Yogyakarta,Nusantarapos.co.id – Direktorat Reserse Kriminal Khusus (Direskrimsus) Polda DIY kembali membongkar peredaran BBM ilegal jenis solar.

Dari kasus tersebut diamankan tiga orang tersangka berinisial SS (40) warga Demak Jawa Tengah sebagai pengendali operasional, EP (39) warga Semarang Jawa Tengah, operasional kendaraan, dan LS (42) warga Semarang Jawa Tengah, membantu kedua tersangka lain.

Pengungkapan peredaran BBM ilegal ini bermula saat petugas Ditreskrimsus menghentikan sebuah truk tangki pada tanggal 13 November 2019 di Jalan Nanggulan Mendut Serandu Banjarharjo Kalibawang, Kulonprogo pukul 14.30 WIB.

Ketika dilakukan pengecekan, ketiga pelaku tidak dapat menunjukkan dokumen yang sah. Ketiganya sudah melakukan penjualan BBM ilegal jenis solar ini selama setahun.

Direktur Reserse Kriminal Khusus Polda DIY, Kombes Pol Toni Surya Putra mengatakan, modus peredaran BBM ilegal jenis solar ini adalah memodifikasi tangki truk pengangkut.

“Mereka mengisi BBM subsidi jenis solar di SPBU di daerah Kendal Jawa Tengah dengan kendaraan truk yang tangkinya sudah dimodifikasi untuk menampung lebih banyak solar yang lebih banyak. Satu truk yang dimodifikasi itu bisa menampung 500 liter karena kalau normal, tangki truk biasa hanya menampung 200 liter,” jelasnya saat konferensi pers di lobi Direskrimsus Polda DIY, Rabu (27/11).
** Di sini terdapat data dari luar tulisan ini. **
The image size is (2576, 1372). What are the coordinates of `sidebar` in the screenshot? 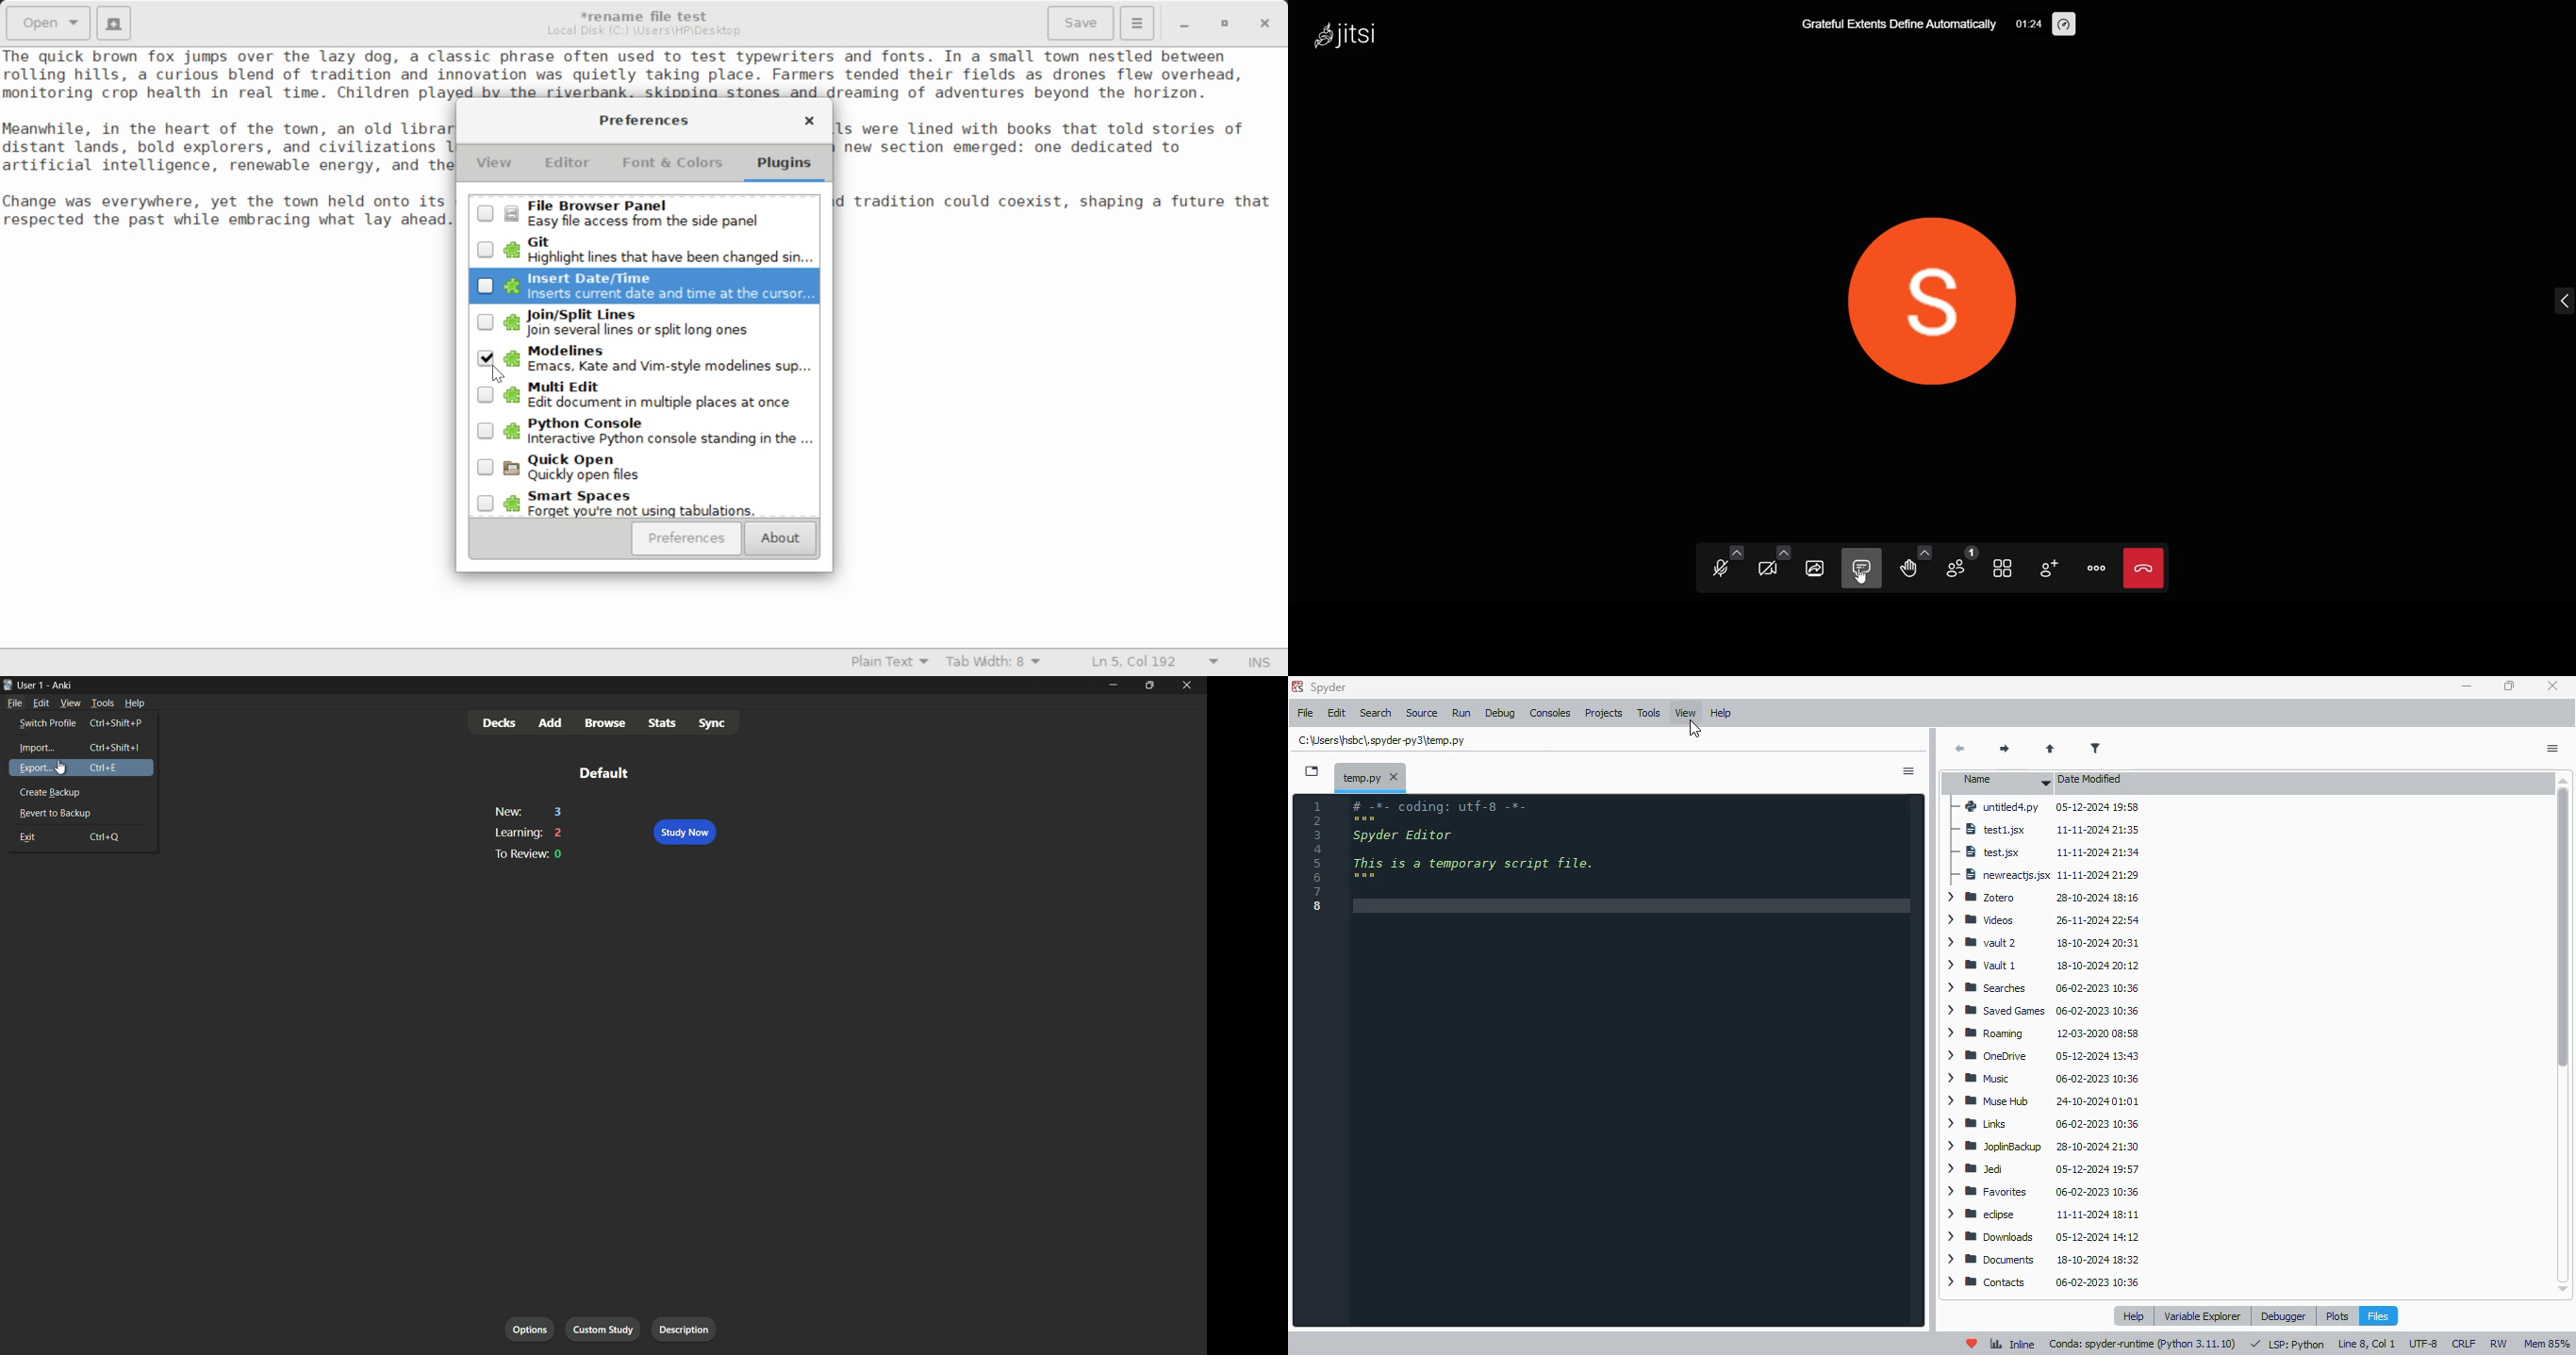 It's located at (1909, 772).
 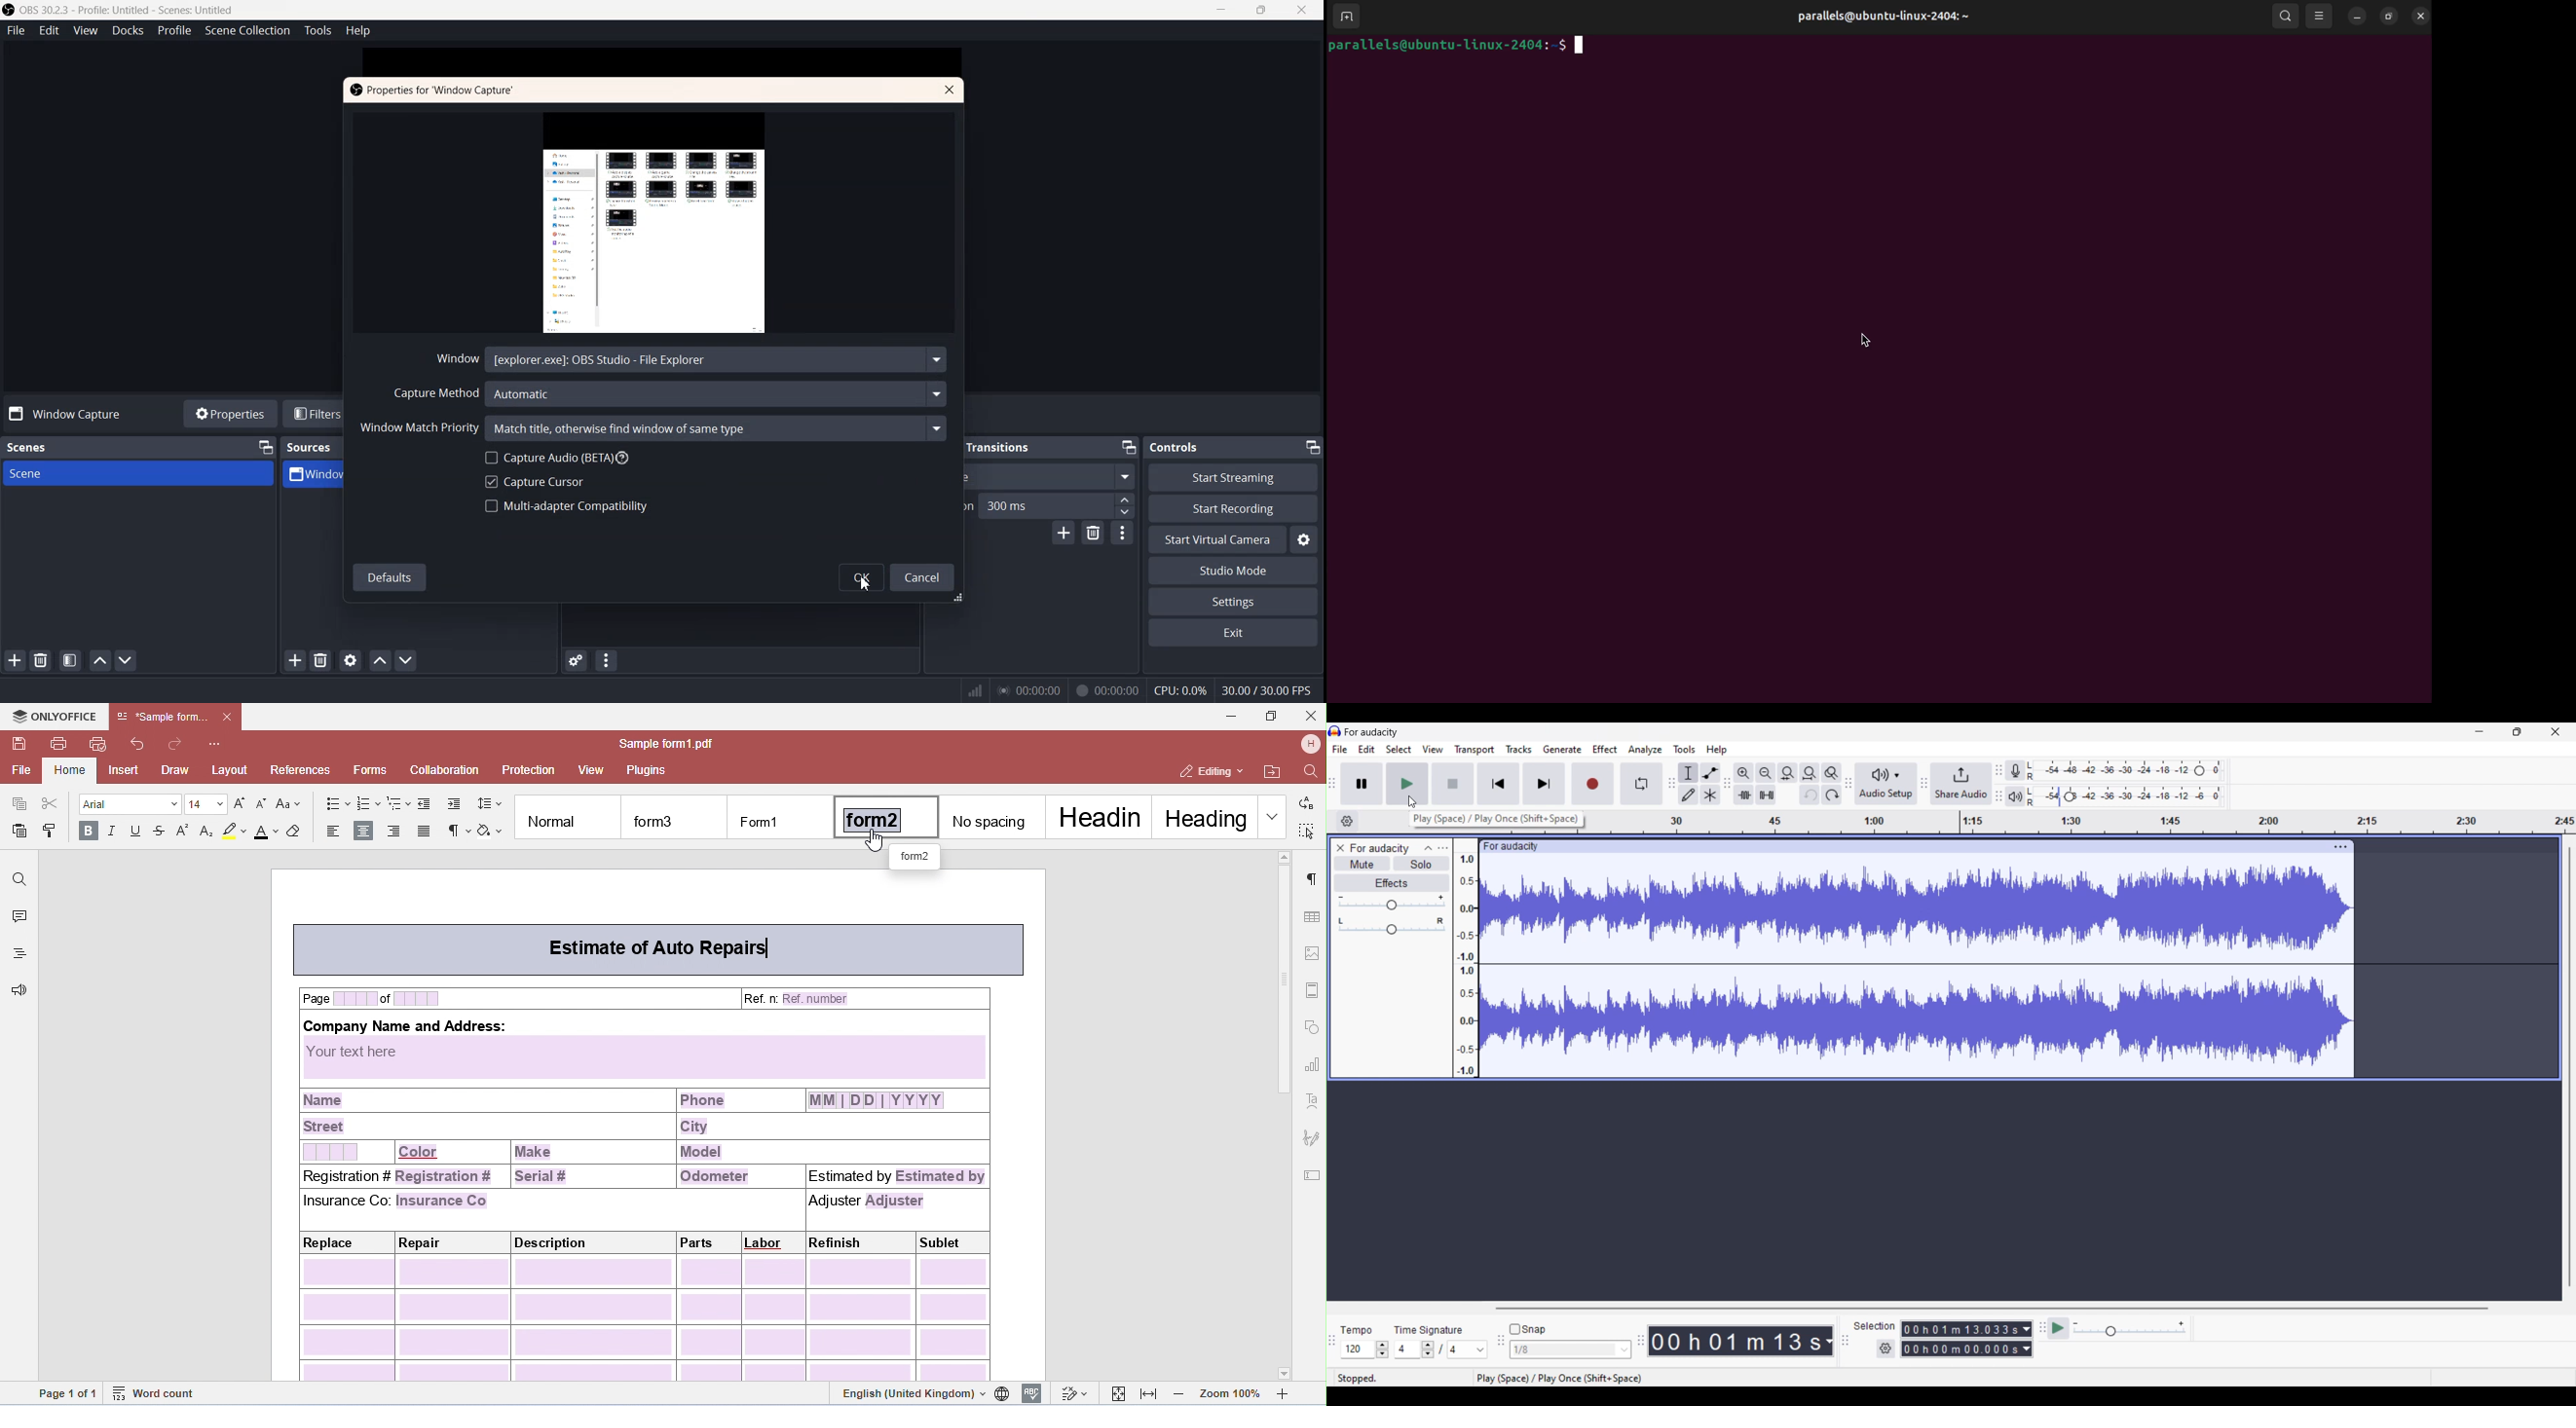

Tony Surya menjelaskan, masyarakat tidak mengetahui karena seolah-olah solar itu hanya untuk kepentingan transportasi, tapi nyatanya ditampung dalam sebuah tempat.

“Setelah mendapatkan BBM dari penampungan tersebut, mereka menggunakan alat pompa, memasukkan ke dalam truk tangki, lalu dijual ke industri,” jelasnya.

Kombes Pol Toni Surya Putra menyebut untuk motif tak lain untuk mendapatkan keuntungan karena harga solar subsidi dijual dengan harga tidak bersubsidi.

“Satu liter BBM jenis solar nonsubsidi itu seharga Rp7600, sedangkan solar subsidi Rp5500,” tuturnya.

Ketiga pelaku akan dijerat dengan UU RI No.22 tahun 2001 tentang Minyak dan Gas Bumi, pasal 55 dan pasal 53 dengan ancaman kurungan penjara 6 tahun atau denda 40 sampai 60 miliar rupiah.

Untuk barang bukti diamankan truk tangki dengan muatan solar 8000 liter, beberapa dokumen, 8 buah drum berbentuk kotak sebagai penampungan solar.(AKA).